[R] decide between polynomial vs ordered factor model (lme)

Mon Jan 9 16:59:24 CET 2006

On 1/9/06, Leo Gürtler <leog at anicca-vijja.de> wrote:
> Dear alltogether,
>
> two lme's, the data are available at:
>
> http://www.anicca-vijja.de/lg/hlm3_nachw.Rdata
>
> explanations of the data:
>
> nachw = post hox knowledge tests over 6 measure time points (= equally
> spaced)
> zeitn = time points (n = 6)
> subgr = small learning groups (n = 28)
> gru = 4 different groups = treatment factor
>
> levels: time (=zeitn) (n=6) within subject (n=4) within smallgroups
> (=gru) (n = 28), i.e. n = 4 * 28 = 112 persons and 112 * 6 = 672 data points
>
> library(nlme)
> fitlme7 <- lme(nachw ~ I(zeitn-3.5) + I((zeitn-3.5)^2) +
> I((zeitn-3.5)^3) + I((zeitn-3.5)^4)*gru, random = list(subgr = ~ 1,
> subject = ~ zeitn), data = hlm3)
>
> fit5 <- lme(nachw ~ ordered(I(zeitn-3.5))*gru, random = list(subgr =
> ~ 1, subject = ~ zeitn), data = hlm3)
>
> anova( update(fit5, method="ML"), update(fitlme7, method="ML") )
>
>  > anova( update(fit5, method="ML"), update(fitlme7, method="ML") )
>                                 Model df      AIC      BIC    logLik   Test
> update(fit5, method = "ML")        1 29 2535.821 2666.619 -1238.911
> update(fitlme7, method = "ML")     2 16 2529.719 2601.883 -1248.860 1 vs 2
>                                  L.Ratio p-value
> update(fit5, method = "ML")
> update(fitlme7, method = "ML") 19.89766  0.0978
>  >
>
> shows that both are ~ equal, although I know about the uncertainty of ML
> tests with lme(). Both models show that the ^2 and the ^4 terms are
> important parts of the model.
>
> My question is:
>
> - Is it legitimate to choose a model based on these outputs according to
> theoretical considerations instead of statistical tests that not really
> show a superiority of one model over the other one?
>
> - Is there another criterium I've overlooked to decide which model can be
> clearly preferred?
>
> - The idea behind that is that in the one model (fit5) the second
> contrast of the factor (gru) is statistically significant, although not
> the whole factor in the anova output.
> In the other model, this is not the case.
> Theoretically interesting is of course the significance of the second
> contrast of gru, as it shows a tendency of one treatment being slightly
> superior. I want to choose this model but I am not sure whether this is
> proper action. Both models shows this trend, but only one model clearly
> indicates that this trend bears some empirical meaning.
>
> Thanks for any suggestions,

The comparisons may be more clearly shown if you create the ordered
factor and a second version of the ordered factor what has the
contrasts set so it produces a 4th order polynomial.  That is, set

hlm3$ozeit <- ordered(hlm3$zeitn)
hlm3$ozeit4 <- C(hlm3$ozeit, contr.poly, 4)
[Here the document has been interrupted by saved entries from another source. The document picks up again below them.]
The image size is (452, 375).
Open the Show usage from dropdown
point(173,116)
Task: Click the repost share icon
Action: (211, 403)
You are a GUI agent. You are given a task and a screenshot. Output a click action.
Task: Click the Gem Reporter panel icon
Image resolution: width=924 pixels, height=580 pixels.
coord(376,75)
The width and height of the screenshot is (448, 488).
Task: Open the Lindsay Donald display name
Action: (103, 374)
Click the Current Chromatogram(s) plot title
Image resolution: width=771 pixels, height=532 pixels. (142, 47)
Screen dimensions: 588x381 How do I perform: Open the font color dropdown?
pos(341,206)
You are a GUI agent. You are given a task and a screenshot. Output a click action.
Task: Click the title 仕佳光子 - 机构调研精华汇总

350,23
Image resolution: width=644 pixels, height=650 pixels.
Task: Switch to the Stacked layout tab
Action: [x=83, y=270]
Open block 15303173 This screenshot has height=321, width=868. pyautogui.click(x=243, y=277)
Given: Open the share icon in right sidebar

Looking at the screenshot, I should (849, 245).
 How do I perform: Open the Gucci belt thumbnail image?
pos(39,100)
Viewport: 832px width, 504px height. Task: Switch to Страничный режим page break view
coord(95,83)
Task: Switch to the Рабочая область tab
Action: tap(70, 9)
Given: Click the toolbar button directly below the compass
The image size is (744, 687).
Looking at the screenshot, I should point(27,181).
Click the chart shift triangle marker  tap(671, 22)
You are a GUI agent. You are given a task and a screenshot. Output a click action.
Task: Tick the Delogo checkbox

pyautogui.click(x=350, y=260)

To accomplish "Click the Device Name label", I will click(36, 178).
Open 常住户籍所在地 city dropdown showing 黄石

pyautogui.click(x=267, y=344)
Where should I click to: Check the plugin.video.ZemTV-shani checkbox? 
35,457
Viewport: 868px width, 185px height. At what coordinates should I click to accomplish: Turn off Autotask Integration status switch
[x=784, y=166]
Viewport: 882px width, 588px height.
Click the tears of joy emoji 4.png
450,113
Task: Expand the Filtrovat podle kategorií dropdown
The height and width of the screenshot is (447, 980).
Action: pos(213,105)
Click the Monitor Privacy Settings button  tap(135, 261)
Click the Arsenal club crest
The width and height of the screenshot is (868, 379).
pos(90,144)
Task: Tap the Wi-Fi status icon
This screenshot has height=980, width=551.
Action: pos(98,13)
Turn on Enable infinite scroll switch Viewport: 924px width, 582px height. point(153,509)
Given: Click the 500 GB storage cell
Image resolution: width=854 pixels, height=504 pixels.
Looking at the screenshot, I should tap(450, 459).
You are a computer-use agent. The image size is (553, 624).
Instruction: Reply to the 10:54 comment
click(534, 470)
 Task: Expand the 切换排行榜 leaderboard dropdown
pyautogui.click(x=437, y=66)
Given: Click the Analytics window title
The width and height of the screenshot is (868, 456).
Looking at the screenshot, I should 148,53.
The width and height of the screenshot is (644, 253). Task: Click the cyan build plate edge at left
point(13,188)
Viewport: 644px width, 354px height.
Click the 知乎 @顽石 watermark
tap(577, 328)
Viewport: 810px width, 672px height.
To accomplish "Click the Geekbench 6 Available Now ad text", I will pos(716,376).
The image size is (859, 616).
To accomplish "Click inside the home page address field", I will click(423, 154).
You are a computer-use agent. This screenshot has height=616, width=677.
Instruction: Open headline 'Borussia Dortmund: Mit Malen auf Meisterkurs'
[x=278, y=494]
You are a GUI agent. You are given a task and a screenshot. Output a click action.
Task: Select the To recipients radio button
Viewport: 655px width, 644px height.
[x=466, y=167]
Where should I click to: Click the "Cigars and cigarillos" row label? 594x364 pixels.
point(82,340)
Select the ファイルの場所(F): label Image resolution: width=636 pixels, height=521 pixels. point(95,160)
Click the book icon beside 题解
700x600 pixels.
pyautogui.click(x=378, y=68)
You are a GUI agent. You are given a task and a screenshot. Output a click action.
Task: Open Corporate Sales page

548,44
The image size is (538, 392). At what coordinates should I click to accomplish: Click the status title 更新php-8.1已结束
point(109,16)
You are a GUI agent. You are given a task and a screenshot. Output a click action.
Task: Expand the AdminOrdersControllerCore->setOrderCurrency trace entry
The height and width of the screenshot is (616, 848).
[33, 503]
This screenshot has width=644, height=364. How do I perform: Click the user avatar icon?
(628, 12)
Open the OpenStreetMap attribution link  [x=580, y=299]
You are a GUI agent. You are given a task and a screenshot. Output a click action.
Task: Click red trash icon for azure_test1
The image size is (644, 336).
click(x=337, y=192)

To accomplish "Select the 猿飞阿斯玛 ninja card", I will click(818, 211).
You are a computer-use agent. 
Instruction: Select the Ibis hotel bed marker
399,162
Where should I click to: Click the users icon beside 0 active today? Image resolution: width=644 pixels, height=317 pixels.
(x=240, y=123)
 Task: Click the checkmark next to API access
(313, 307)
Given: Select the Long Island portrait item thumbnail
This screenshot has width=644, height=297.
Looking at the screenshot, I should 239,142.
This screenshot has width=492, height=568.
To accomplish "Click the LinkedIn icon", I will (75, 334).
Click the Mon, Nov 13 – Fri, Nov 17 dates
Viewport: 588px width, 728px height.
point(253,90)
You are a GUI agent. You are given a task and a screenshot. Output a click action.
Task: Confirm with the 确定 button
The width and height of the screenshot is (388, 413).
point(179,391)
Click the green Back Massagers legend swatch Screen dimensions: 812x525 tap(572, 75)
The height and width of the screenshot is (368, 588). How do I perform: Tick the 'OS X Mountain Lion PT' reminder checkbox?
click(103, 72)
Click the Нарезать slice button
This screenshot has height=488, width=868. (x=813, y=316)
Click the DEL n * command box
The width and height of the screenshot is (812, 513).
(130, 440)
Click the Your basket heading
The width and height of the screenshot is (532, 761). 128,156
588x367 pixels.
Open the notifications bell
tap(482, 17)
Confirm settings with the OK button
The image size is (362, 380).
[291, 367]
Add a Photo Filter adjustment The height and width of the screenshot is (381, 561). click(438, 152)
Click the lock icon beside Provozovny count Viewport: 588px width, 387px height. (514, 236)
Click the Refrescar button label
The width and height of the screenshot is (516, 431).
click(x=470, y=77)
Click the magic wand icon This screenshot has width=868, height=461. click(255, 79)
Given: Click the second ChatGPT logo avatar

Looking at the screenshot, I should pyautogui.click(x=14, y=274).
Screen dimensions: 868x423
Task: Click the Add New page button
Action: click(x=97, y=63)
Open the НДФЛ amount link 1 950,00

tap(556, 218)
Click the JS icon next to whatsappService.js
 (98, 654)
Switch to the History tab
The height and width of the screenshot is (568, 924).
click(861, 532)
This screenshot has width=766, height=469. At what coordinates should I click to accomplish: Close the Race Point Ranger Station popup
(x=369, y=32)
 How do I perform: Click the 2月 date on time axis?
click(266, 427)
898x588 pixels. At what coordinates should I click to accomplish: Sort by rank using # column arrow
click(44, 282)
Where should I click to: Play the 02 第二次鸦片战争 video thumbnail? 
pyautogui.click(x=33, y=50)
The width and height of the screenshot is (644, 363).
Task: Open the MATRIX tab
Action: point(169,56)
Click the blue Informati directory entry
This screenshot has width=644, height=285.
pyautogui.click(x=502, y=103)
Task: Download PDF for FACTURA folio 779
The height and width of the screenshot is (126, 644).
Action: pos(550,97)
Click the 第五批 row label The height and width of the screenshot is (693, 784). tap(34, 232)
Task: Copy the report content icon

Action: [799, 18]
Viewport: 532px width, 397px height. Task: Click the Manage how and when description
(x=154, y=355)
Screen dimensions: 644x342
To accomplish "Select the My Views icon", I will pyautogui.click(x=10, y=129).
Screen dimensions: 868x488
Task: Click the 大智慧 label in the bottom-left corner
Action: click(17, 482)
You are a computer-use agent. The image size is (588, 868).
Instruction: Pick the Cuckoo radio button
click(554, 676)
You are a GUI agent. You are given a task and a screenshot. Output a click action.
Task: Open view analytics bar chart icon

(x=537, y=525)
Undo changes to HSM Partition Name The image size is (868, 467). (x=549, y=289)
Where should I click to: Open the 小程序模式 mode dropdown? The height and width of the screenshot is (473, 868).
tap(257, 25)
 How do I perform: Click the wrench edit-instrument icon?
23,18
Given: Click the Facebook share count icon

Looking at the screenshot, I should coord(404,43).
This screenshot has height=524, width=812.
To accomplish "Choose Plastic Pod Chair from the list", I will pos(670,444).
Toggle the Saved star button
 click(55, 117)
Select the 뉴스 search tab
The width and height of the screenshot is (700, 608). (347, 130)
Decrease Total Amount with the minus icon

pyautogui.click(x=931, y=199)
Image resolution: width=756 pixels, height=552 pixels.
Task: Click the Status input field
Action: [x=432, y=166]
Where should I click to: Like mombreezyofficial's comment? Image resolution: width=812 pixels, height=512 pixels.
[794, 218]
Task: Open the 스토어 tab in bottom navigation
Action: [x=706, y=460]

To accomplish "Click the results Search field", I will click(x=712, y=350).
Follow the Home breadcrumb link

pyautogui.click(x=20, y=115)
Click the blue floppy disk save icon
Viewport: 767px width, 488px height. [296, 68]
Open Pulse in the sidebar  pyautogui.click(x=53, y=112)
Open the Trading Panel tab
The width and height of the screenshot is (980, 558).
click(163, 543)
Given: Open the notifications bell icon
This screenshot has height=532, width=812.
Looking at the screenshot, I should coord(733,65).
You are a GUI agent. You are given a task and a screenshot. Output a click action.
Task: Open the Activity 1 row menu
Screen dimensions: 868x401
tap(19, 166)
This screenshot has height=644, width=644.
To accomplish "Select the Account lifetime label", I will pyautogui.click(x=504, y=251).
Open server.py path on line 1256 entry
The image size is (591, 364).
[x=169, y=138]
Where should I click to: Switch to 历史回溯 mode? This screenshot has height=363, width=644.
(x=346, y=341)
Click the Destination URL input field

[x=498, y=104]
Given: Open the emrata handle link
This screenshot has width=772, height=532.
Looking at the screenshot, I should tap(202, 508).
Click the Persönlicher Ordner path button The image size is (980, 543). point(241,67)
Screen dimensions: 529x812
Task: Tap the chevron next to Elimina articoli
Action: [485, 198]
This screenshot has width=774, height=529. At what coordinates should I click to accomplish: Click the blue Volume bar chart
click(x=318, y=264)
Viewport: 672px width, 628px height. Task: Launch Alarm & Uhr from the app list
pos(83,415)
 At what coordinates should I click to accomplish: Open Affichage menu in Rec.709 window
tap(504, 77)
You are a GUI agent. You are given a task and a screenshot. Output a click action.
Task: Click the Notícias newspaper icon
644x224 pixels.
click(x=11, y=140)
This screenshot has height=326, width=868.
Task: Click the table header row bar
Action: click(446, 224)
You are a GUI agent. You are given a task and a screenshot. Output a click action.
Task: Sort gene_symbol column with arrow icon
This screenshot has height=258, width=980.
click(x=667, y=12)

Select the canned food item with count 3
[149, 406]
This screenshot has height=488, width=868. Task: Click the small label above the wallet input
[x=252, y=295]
then define one model in terms of ozeit and a second model in terms of ozeit4.

I would go further and create a new binary factor from gru that
contrasted level 2 against the other three levels and use that instead
of gru.

For a model fit by lme I would use the one-argument form of anova to
assess the significance of terms in the fixed effects.  (That advice
doesn't hold for models fit by lmer - at least at present.)